スポーツでもアメリカンフットボールやラグビーのタックルなどのコンタクトスポーツはもちろんのこと、

意外にも野球のヘッドスライディングやダイビングキャッチ、リードの帰塁でも起こります。

初めての脱臼はまず手術をせずに3週間程度の固定を行い治療しますが、

2回以上脱臼を繰り返した場合は反復性脱臼となり手術が必要になります。

 

 脱臼とは関節が外れた状態をいい、脱臼はもとに戻す(整復)ことができます。

しかし、ほんとうの問題は関節の前方にある関節唇が剥がれてしまっていることなのです。

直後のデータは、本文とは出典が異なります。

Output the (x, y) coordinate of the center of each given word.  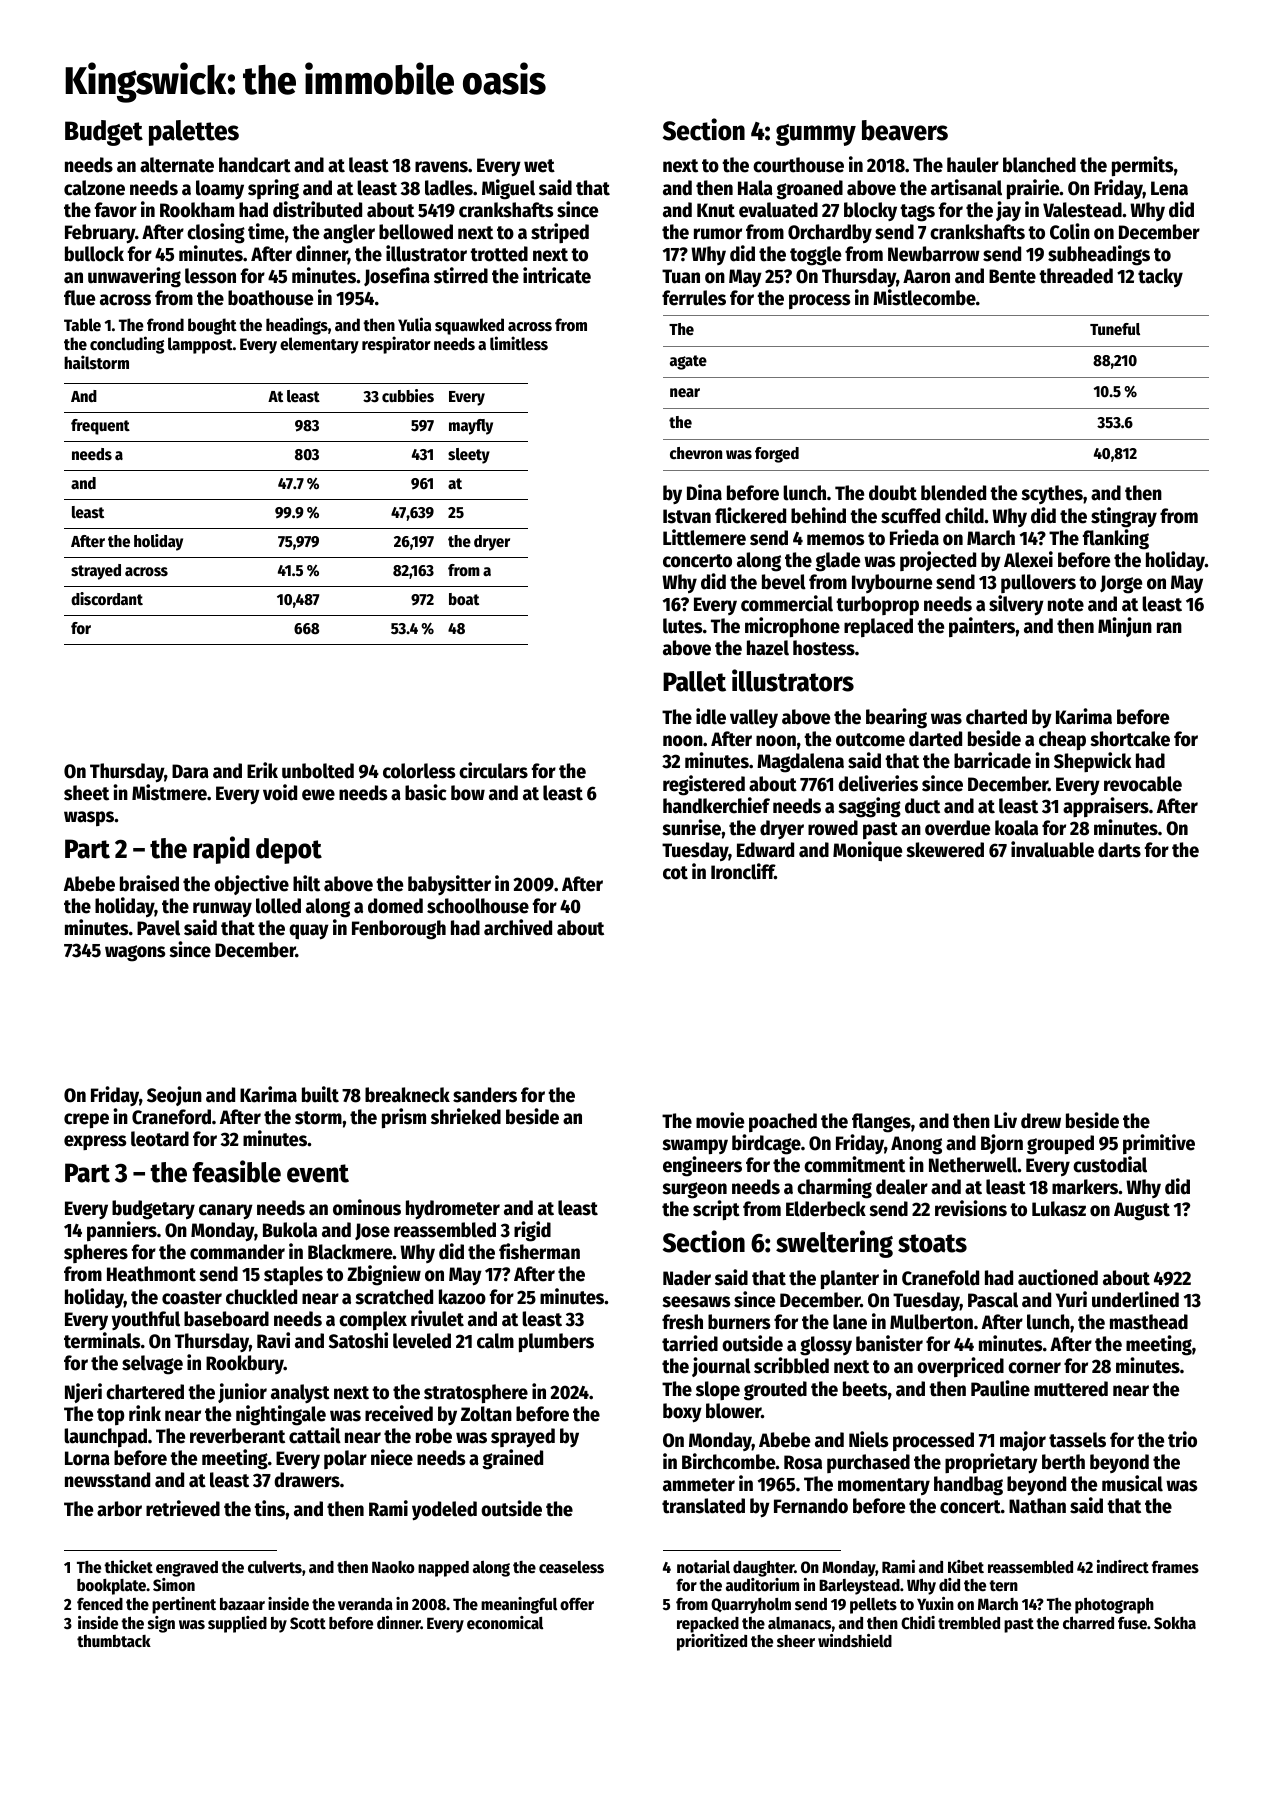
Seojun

脱臼や亜脱臼を繰り返す人はこれらの組織が十分に修復されなかった状態と考えられ、

関節唇を手術で修復する必要があります。これを関節鏡視下に行います。

個人差はありますが、関節唇が修復するのに3ヶ月かかり、十分な強度になるのに約8ヶ月かかります。

 

 手術後は修復した部分が切れてしまわないように約1ヶ月間装具をつけます。

その間に全く動かさないと肩が固まってしまうので、

理学療法士が手術したところに負担がかからないようなプログラムを作成して、

可動域を維持・拡大するリハビリを早期から行ないます。

とくに外旋方向(腕を外にひねる動き)は、修復した靱帯に負担をかけますので注意して行います。

慣れてきたらセルフでも行うように指導します。

 

 さらに、筋力も落ちてしまうので、早期より肩周囲の筋肉のトレーニングを行います。

腱板と呼ばれるいわゆるインナーマッスルを鍛えるリハビリは手術後1ヶ月半たってから始めます。

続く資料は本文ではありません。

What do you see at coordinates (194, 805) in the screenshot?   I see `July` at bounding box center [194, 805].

スポーツに復帰するのは約半年後、コンタクトスポーツなら8ヶ月後です。

これまでに可動域と筋力を戻していることが必要です。

同時に体幹の筋力を強化することも大切で、様々な姿勢で肩の筋力が発揮できるように、

その土台となる体幹の筋力(主に腹筋)をトレーニングすることも大切です。

個々人のゴールを考えて理学療法士が様々な方法でトレーニングを指導しスポーツ復帰をサポートします。